If you are going to use your Mac’s built-in spelling checker, it is essential that you run it with an appropriate dictionary. If you have ever unintentionally checked a British English document with a US English dictionary, or the other way around, you will know how infuriating it is when completely different spelling rules are applied.

Check a document in a different language, or worse still text that mixes two or more languages when your application is using a single dictionary, and you will be familiar with the innumerable words that are underlined as being incorrect. This renders the feature useless, and ensures that many errors will slip out unnoticed.

Open Spell

Since OS X 10.6, Apple has settled on the open source Hunspell spell checker, which is related to Ispell and MySpell, and you may come across it being referred to (internally within OS X, at least) as Open Spell.

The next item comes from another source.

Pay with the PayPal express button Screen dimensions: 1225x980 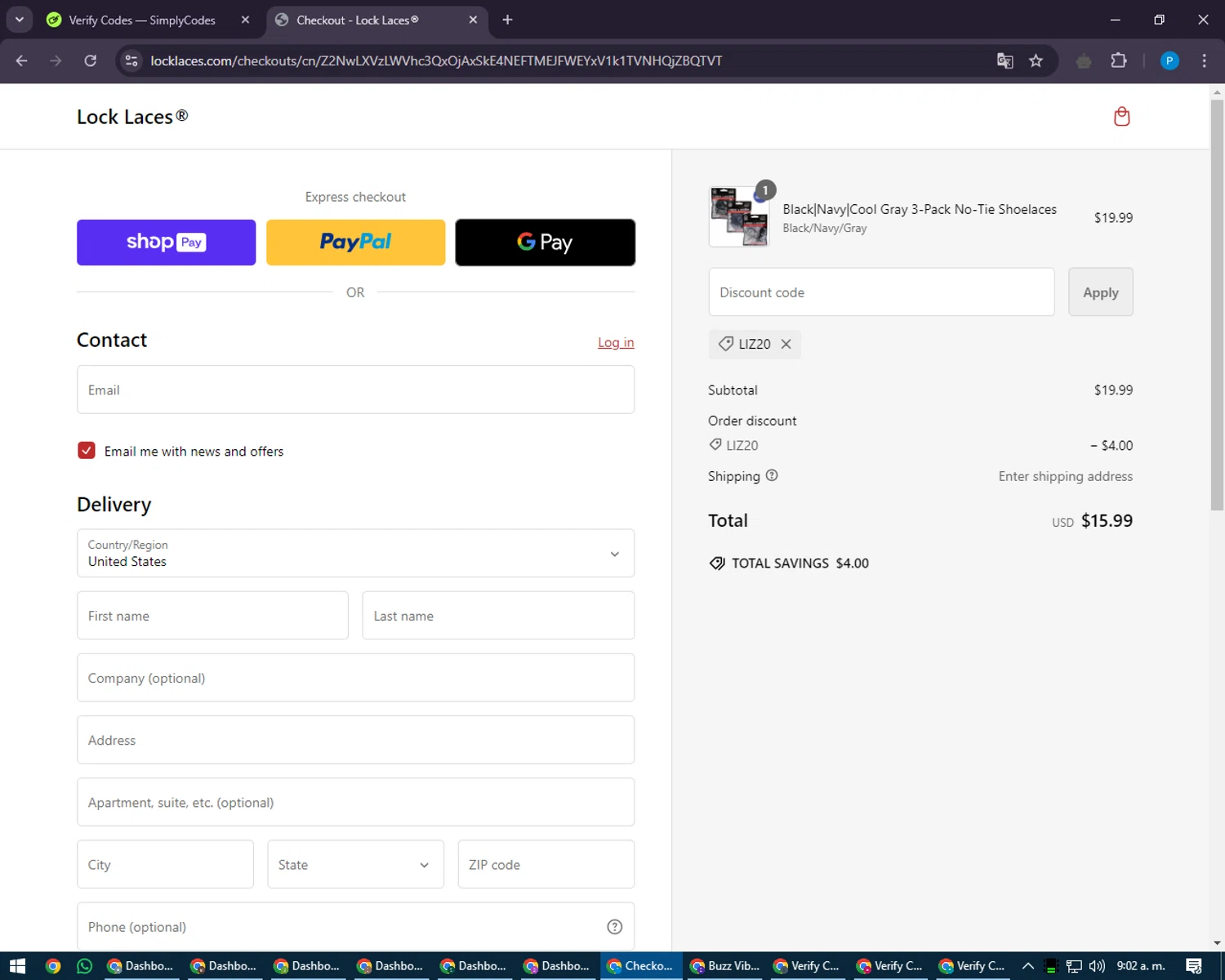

Hunspell, originally developed to check Hungarian with its rich list of accented characters, has become a popular choice for open source products, and is now the standard system in LibreOffice, OpenOffice, Mozilla’s Firefox and relatives, Google Chrome, Opera, and Adobe CS and CC, but not Microsoft Office.

It is descended from the original and primitive Unix spell-checker named simply ‘spell’, which gave rise to first the improved Ispell, then the even better MySpell, which was used by older versions of some major open source products.

Hunspell has the potential to be both powerful and reliable at detecting errors, but is completely reliant on applying rules supplied in the dictionary that is currently in use. Commercially-sourced dictionaries, such as those supplied as part of Mac OS X, not only contain very large wordlists, but sophisticated rules that are applied to many words to determine how they can be modified: for instance, different types of plurals from rule/rules to study/studies, and the conjugation of verbs.

When I carried out detailed tests a few years ago, the Hunspell-based checker in Snow Leopard found more genuine errors than any competitor product, 67% of those embedded in our test document, and did not report as many false positives as several others. Its British English dictionary appears sound, although those who prefer to use z instead of s in words like specialise will find its improved versions since Lion more accommodating.

OS X 10.7 also brought a marked increase in the number of localised dictionaries available, now in Yosemite including five different flavours of English (but still not Scottish/Scots English), all the major European languages, and most significant world tongues too.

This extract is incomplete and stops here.